## What you should do:
Every record gets copied exactly, and no picture goes with it.

## Source material:

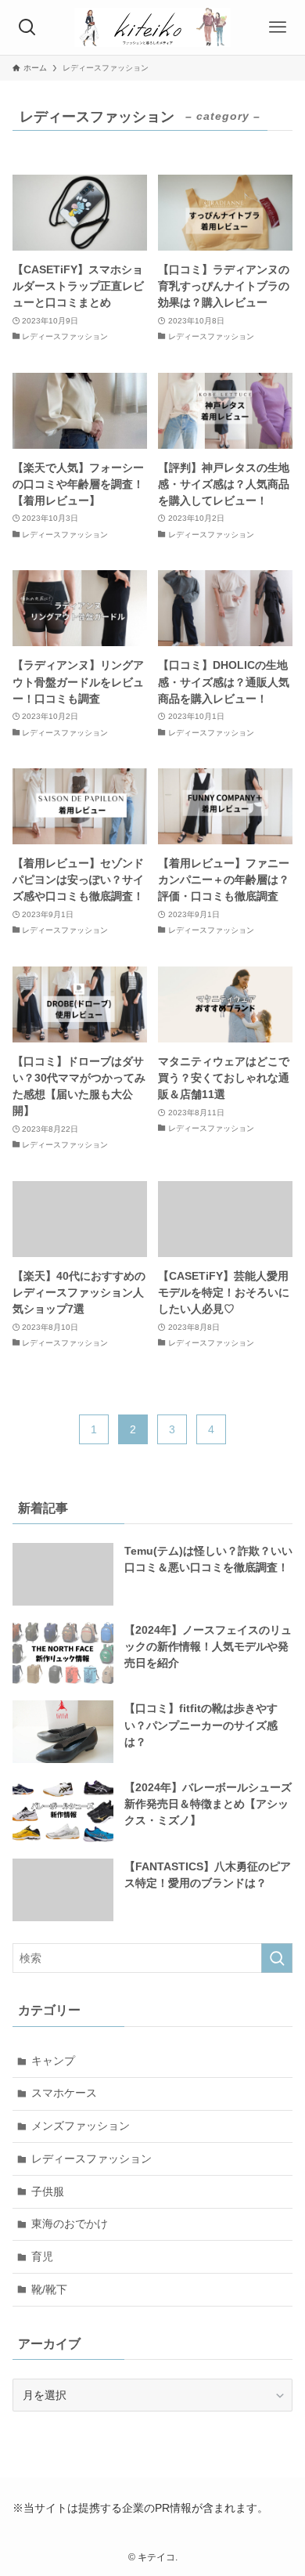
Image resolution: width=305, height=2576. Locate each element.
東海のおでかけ (69, 2223)
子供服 (47, 2191)
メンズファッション (80, 2125)
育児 (42, 2256)
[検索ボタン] (27, 27)
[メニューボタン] (277, 27)
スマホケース (64, 2092)
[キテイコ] (152, 27)
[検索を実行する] (276, 1958)
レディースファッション (91, 2158)
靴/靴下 (49, 2289)
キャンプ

## Answer section:
Image resolution: width=305, height=2576. Locate each element.
東海のおでかけ (69, 2223)
子供服 (47, 2191)
メンズファッション (80, 2125)
育児 (42, 2256)
[検索ボタン] (27, 27)
[メニューボタン] (277, 27)
スマホケース (64, 2092)
[キテイコ] (152, 27)
[検索を実行する] (276, 1958)
レディースファッション (91, 2158)
靴/靴下 (49, 2289)
キャンプ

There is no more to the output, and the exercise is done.